Aim of the task → Quote all of the entries word for word.

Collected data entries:

____

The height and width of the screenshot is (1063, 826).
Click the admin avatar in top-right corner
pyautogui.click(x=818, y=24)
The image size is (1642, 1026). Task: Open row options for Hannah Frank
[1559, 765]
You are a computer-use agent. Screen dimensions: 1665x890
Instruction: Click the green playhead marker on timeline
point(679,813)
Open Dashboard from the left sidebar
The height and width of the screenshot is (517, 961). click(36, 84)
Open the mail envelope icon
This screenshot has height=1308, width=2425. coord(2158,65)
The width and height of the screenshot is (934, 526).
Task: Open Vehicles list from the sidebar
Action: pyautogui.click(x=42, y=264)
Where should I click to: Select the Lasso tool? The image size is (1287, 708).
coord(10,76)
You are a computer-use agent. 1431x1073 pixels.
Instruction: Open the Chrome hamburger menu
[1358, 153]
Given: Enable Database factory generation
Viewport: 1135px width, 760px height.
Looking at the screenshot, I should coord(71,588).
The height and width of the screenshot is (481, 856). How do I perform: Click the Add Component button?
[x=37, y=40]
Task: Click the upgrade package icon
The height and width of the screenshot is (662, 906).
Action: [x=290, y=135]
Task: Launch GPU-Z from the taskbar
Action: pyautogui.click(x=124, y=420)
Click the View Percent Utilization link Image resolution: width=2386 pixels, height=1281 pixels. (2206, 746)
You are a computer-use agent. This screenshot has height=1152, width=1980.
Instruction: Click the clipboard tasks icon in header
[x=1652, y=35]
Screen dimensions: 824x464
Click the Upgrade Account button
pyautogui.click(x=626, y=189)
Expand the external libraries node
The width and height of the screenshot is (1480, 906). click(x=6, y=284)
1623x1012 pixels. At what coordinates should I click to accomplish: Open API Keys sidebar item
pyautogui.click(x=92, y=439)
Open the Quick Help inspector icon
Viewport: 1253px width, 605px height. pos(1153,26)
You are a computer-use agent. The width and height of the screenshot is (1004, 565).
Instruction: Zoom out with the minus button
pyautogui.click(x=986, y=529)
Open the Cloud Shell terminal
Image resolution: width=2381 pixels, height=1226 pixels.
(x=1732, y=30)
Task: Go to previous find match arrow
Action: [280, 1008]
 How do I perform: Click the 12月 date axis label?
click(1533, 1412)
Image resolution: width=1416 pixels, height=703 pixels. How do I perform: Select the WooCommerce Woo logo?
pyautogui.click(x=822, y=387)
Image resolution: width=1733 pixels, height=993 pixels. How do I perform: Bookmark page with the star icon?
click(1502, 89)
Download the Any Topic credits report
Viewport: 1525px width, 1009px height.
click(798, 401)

____

Answer to this problem →
The height and width of the screenshot is (1063, 826).
Click the admin avatar in top-right corner
pyautogui.click(x=818, y=24)
The image size is (1642, 1026). Task: Open row options for Hannah Frank
[1559, 765]
You are a computer-use agent. Screen dimensions: 1665x890
Instruction: Click the green playhead marker on timeline
point(679,813)
Open Dashboard from the left sidebar
The height and width of the screenshot is (517, 961). click(36, 84)
Open the mail envelope icon
This screenshot has height=1308, width=2425. coord(2158,65)
The width and height of the screenshot is (934, 526).
Task: Open Vehicles list from the sidebar
Action: pyautogui.click(x=42, y=264)
Where should I click to: Select the Lasso tool? The image size is (1287, 708).
coord(10,76)
You are a computer-use agent. 1431x1073 pixels.
Instruction: Open the Chrome hamburger menu
[1358, 153]
Given: Enable Database factory generation
Viewport: 1135px width, 760px height.
Looking at the screenshot, I should coord(71,588).
The height and width of the screenshot is (481, 856). How do I perform: Click the Add Component button?
[x=37, y=40]
Task: Click the upgrade package icon
The height and width of the screenshot is (662, 906).
Action: [x=290, y=135]
Task: Launch GPU-Z from the taskbar
Action: pyautogui.click(x=124, y=420)
Click the View Percent Utilization link Image resolution: width=2386 pixels, height=1281 pixels. (2206, 746)
You are a computer-use agent. This screenshot has height=1152, width=1980.
Instruction: Click the clipboard tasks icon in header
[x=1652, y=35]
Screen dimensions: 824x464
Click the Upgrade Account button
pyautogui.click(x=626, y=189)
Expand the external libraries node
The width and height of the screenshot is (1480, 906). click(x=6, y=284)
1623x1012 pixels. At what coordinates should I click to accomplish: Open API Keys sidebar item
pyautogui.click(x=92, y=439)
Open the Quick Help inspector icon
Viewport: 1253px width, 605px height. pos(1153,26)
You are a computer-use agent. The width and height of the screenshot is (1004, 565).
Instruction: Zoom out with the minus button
pyautogui.click(x=986, y=529)
Open the Cloud Shell terminal
Image resolution: width=2381 pixels, height=1226 pixels.
(x=1732, y=30)
Task: Go to previous find match arrow
Action: [280, 1008]
 How do I perform: Click the 12月 date axis label?
click(1533, 1412)
Image resolution: width=1416 pixels, height=703 pixels. How do I perform: Select the WooCommerce Woo logo?
pyautogui.click(x=822, y=387)
Image resolution: width=1733 pixels, height=993 pixels. How do I perform: Bookmark page with the star icon?
click(1502, 89)
Download the Any Topic credits report
Viewport: 1525px width, 1009px height.
click(798, 401)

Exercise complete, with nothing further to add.